REQUIRED ACTION → Start at the line with "Souhlasím (1167, 2348)" in the records below, stop at the line with "About Us (33, 2016)", and return every line in that span exactly, the two end lines included.

RECORDS FOR THIS EXERCISE →
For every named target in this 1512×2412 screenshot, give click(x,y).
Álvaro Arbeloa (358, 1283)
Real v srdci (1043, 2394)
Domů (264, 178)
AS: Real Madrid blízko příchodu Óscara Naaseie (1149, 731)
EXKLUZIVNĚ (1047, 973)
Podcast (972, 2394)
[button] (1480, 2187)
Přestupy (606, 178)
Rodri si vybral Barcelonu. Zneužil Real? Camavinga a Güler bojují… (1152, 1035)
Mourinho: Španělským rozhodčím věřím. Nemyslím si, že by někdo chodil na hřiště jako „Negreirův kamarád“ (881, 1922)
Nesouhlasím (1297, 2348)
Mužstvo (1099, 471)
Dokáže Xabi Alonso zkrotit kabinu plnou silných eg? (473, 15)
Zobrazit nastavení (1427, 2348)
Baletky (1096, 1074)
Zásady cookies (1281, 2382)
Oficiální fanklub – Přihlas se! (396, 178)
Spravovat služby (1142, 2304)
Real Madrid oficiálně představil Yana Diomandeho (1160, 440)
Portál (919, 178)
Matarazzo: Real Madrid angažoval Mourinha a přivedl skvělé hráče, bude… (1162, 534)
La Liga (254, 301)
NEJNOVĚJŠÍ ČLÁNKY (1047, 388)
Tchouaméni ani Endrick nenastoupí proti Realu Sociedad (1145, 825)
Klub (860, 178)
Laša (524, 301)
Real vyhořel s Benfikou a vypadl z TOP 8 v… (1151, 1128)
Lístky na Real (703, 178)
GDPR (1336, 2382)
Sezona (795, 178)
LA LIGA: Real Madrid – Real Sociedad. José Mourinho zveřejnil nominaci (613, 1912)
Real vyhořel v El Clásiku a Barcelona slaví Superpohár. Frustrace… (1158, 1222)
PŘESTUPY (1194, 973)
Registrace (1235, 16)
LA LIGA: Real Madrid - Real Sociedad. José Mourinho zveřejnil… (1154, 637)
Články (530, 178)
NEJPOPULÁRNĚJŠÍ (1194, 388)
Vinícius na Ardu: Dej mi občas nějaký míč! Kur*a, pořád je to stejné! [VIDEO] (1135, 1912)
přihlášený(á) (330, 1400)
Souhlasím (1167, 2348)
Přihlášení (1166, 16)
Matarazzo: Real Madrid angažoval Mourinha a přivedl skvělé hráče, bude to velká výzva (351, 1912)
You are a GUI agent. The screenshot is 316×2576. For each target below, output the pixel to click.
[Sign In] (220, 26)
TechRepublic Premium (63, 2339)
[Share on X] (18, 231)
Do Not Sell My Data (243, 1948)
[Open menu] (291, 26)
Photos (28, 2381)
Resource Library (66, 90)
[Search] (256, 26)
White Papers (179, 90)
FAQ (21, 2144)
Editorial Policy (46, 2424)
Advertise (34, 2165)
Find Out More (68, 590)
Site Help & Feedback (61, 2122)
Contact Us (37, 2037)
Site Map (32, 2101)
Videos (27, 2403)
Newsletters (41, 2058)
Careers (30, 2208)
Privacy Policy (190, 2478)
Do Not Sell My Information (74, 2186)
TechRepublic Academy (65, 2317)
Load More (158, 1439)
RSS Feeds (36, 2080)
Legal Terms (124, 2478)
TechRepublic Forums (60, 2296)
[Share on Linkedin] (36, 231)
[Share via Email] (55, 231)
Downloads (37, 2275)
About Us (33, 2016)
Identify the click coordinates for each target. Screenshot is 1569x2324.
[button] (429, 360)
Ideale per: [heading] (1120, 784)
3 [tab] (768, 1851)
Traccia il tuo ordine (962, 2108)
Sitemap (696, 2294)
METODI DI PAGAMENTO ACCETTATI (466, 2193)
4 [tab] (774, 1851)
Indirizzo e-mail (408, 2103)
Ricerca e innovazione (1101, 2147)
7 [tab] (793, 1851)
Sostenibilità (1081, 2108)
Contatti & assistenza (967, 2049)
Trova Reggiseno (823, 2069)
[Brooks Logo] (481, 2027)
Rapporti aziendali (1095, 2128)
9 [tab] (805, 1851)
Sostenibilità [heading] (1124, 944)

EXERCISE OUTPUT →
Souhlasím (1167, 2348)
Přihlášení (1166, 16)
Matarazzo: Real Madrid angažoval Mourinha a přivedl skvělé hráče, bude to velká výzva (351, 1912)
You are a GUI agent. The screenshot is 316×2576. For each target below, output the pixel to click.
[Sign In] (220, 26)
TechRepublic Premium (63, 2339)
[Share on X] (18, 231)
Do Not Sell My Data (243, 1948)
[Open menu] (291, 26)
Photos (28, 2381)
Resource Library (66, 90)
[Search] (256, 26)
White Papers (179, 90)
FAQ (21, 2144)
Editorial Policy (46, 2424)
Advertise (34, 2165)
Find Out More (68, 590)
Site Help & Feedback (61, 2122)
Contact Us (37, 2037)
Site Map (32, 2101)
Videos (27, 2403)
Newsletters (41, 2058)
Careers (30, 2208)
Privacy Policy (190, 2478)
Do Not Sell My Information (74, 2186)
TechRepublic Academy (65, 2317)
Load More (158, 1439)
RSS Feeds (36, 2080)
Legal Terms (124, 2478)
TechRepublic Forums (60, 2296)
[Share on Linkedin] (36, 231)
[Share via Email] (55, 231)
Downloads (37, 2275)
About Us (33, 2016)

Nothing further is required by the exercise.